Next Steps for Iraq and Afghanistan

And so we turn to the country that previously overshadowed Afghanistan in this regard: Iraq. Allawi’s al-Iraqiya coalition, for which many Iraqi Sunnis voted, won the March elections by a sliver but was outmaneuvered by Shiite factions, which were aided by the Iranians. Allawi’s decision to agree to join a government led by al-Maliki, who will remain prime minister, is significant far beyond simply the formation of a government in Baghdad. At stake is the enfranchisement or disenfranchisement of the Sunni, who voted en masse for the first time in March (they largely boycotted the 2005 election). Allawi’s rejection of the coalition taking shape under al-Maliki could have led to a rapid destabilization of the still-fragile security situation in Iraq.

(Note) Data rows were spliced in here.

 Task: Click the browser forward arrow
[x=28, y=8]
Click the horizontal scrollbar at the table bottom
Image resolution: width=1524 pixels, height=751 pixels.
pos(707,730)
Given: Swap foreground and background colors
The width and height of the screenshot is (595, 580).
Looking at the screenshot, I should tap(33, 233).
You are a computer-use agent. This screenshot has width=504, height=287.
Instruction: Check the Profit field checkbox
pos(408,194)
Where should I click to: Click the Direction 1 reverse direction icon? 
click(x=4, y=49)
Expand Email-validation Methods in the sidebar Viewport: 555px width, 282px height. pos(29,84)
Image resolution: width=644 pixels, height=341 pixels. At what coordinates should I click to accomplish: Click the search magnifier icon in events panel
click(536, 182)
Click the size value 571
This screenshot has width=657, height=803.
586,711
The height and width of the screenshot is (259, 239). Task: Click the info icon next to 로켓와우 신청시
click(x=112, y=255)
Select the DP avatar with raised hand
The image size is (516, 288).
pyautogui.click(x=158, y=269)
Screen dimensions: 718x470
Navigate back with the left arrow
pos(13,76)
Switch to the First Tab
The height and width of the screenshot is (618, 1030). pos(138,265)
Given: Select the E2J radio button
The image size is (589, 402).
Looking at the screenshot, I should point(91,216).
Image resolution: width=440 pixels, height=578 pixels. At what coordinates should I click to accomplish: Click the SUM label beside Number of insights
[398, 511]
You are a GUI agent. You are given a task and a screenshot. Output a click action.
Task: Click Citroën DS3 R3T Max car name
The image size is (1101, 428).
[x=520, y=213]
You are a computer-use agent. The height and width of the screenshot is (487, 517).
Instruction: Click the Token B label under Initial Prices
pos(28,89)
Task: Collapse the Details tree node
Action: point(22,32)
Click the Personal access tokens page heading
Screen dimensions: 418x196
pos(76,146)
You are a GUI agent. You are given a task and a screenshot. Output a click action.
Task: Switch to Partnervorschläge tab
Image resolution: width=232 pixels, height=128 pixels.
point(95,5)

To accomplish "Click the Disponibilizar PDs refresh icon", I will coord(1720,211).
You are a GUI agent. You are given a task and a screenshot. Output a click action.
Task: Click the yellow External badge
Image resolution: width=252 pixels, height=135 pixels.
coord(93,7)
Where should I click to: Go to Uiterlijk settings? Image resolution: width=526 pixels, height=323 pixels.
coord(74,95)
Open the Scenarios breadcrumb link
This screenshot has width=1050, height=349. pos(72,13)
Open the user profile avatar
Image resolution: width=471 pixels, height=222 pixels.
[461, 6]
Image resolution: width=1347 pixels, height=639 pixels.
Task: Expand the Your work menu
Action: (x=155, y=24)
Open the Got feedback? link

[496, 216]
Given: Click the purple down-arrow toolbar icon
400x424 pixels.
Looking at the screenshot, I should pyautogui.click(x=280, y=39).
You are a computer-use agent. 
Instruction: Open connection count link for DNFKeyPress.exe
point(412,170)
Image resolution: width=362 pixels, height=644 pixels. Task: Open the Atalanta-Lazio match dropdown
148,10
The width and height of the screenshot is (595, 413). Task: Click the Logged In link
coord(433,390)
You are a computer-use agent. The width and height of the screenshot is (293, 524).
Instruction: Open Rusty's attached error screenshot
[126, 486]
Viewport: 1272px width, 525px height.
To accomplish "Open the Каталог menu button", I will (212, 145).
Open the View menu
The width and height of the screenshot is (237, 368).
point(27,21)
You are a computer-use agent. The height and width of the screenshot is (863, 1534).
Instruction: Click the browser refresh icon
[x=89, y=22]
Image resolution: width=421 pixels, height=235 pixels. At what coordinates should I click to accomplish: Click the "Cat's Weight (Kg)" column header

But progress does not mean that the issue is settled. There has begun to be broad acceptance of the distribution of ministries and Cabinet positions. Allawi himself will be placed at the head of a newly created council to oversee security and foreign policy issues — the National Council for Strategic Policies (NCSP). This means that he has agreed to command an entity that itself is an unknown quantity. Not only its shape, but its influence and authority remain to be seen. And the question for the Sunni is not one of mere title, but of the practical mechanisms through which they command and exercise their modest share of political power.

Post-Baathist Iraq is a young entity and its governmental institutions are new and still taking shape. But the long-standing and enduring reality in Iraq is the struggle between the Sunnis and the Shia (with Iraqi Kurds guarding their own interests as best they can). Progress has been made in shoehorning much of this struggle into the political realm, though political power is still being abused for sectarian purposes. In a very real sense, this centuries-old ethno-sectarian struggle is barely contained inside political process. The struggle has not gone away; it has merely moved from one arena — the formation of a coalition and the distribution of power, ministry by ministry — to another: the powers that are and are not assigned to the NCSP, and the means provided to the NCSP to wield and protect those powers. At stake are the delicate balance of power and the fragile stability that have been so hard won in Iraq. At play are powerful and deep ethno-sectarian tensions that remain capable of dragging the country back into civil bloodshed.

While the war rages in Afghanistan, meanwhile, the players and the stakes appear set. This next year will be telling, but the fighting will continue. In Iraq, despite the outward appearance of peace, the country remains on the brink. And to understand that, the two issues at the forefront of our mind are 1) the mechanisms that the Sunni will accept as sufficient to wield and defend their share of the political pie, and 2) the understandings — or lack thereof —between Washington and Tehran about what happens next in Baghdad.